In November 2016 the Surgeon General’s Report on Alcohol, Drugs and Health mentions “substance use disorder” 137 times, which establishes that integrated care was already well entrenched in the field of substance use disorder treatment at the time
So, when considered in that context, it is understandable why the National Council’s perspective on care management is at a higher level than case management. And why AJ Case Management considers its case management to be at a higher level than the care management that focuses on coordination of individual services. The expertise needed, role responsibilities and tactics for each of these three roles are considerably different.
The Substance Abuse and Mental Health Services Administration (SAMHSA) established that “individuals with behavioral health needs may die decades earlier than those without, largely due to untreated and preventable physical, chronic illnesses like diabetes, high blood pressure and obesity”. We can infer from SAMHSA’s assertion that helping a patient manage their other chronic illnesses as well as their substance use disorder could substantially extend that patient’s life.
Joan Kenerson King, in her “On the Road with Case to Care” post in 2015 states it well: “We are experts at helping people find ways to live in the community in the face of potentially disabling symptoms and economic challenges. However, we often don’t recognize how successful we are, or that those same skills can transfer to the whole health model of care: helping someone manage both physical health issues and address some of the accompanying lifestyle changes that are needed.”

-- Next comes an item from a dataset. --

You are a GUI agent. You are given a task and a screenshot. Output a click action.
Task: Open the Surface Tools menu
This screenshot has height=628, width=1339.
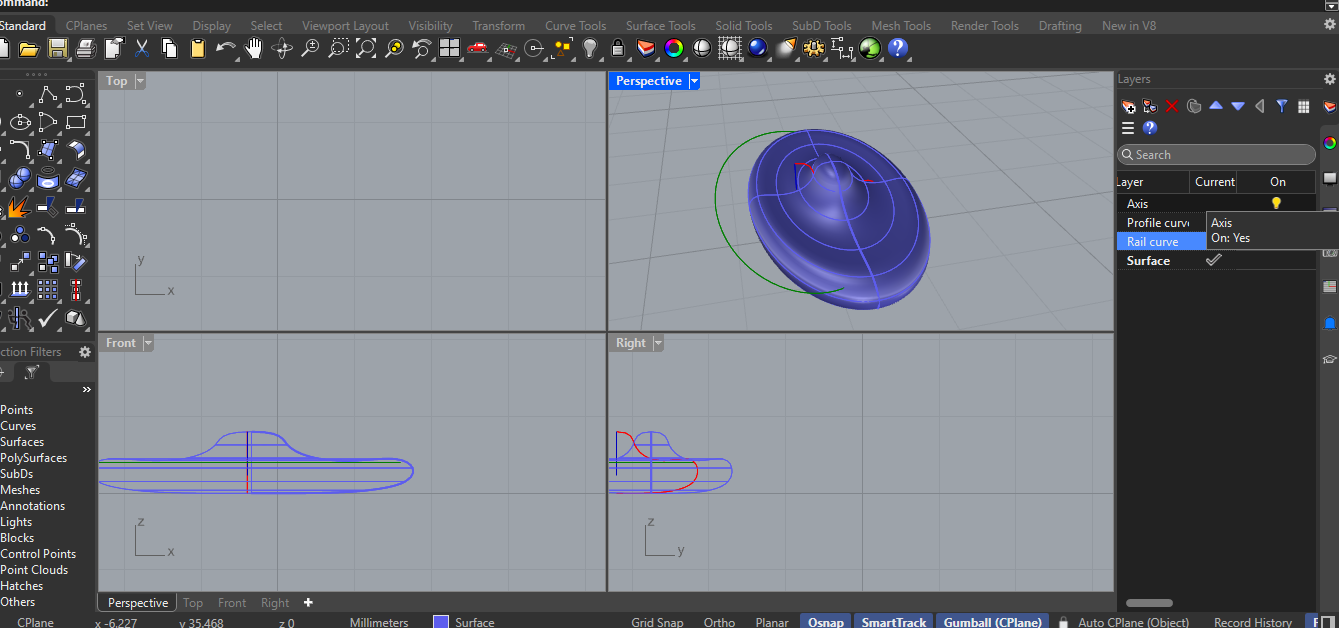coord(660,25)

Anyone involved or familiar with substance use disorder treatment knows that a significant barrier to treating the “whole person” is the stigma associated with the substance use disorder treatment. The 42 CFR Part 2 regulations help to reduce the stigmatizing effect of exposing a person’s substance use disorder treatment by requiring the patient’s explicit consent to disclose specific data and by severely limiting those disclosures and disallowing re-disclosure.
This presents challenges, but they are not insurmountable. as Joan Kenerson King closes her blog post, “Upgrading case managers’ skills gives behavioral health organizations a competitive edge in promoting services across the health care system. One person, one team, one organization at a time – leveraging their own resources, working at what can be changed – we have more power than we know.”
Having read this far, you are likely not surprised by any of the history or the perspectives. What you should still be pondering, though, is the National Council’s proposed paradigm shift of “Care versus Case Management”.
Afia asserts that “it’s not enough to transform case management – there has to be an agency culture in place to support whole health and wellness”. It truly is a change in paradigm shift for the entire organization, not just the case manager’s position. They offer an insight they title “5 Ways to Walk the Integrated Healthcare Walk”. To illustrate the organizational change, it calls for:
- An environment that supports quitting tobacco
- Getting rid of unhealth food (e.g. in vending machines)
- A professional waiting area that reflects the message of good health
- Clinical services that have embedded health strategies as a natural part of treatment
- People who provide behavioral health treatment practice good health strategies
While it would change how we work, making this paradigm shift might increase our potential to save lives, which is why we all do what we do.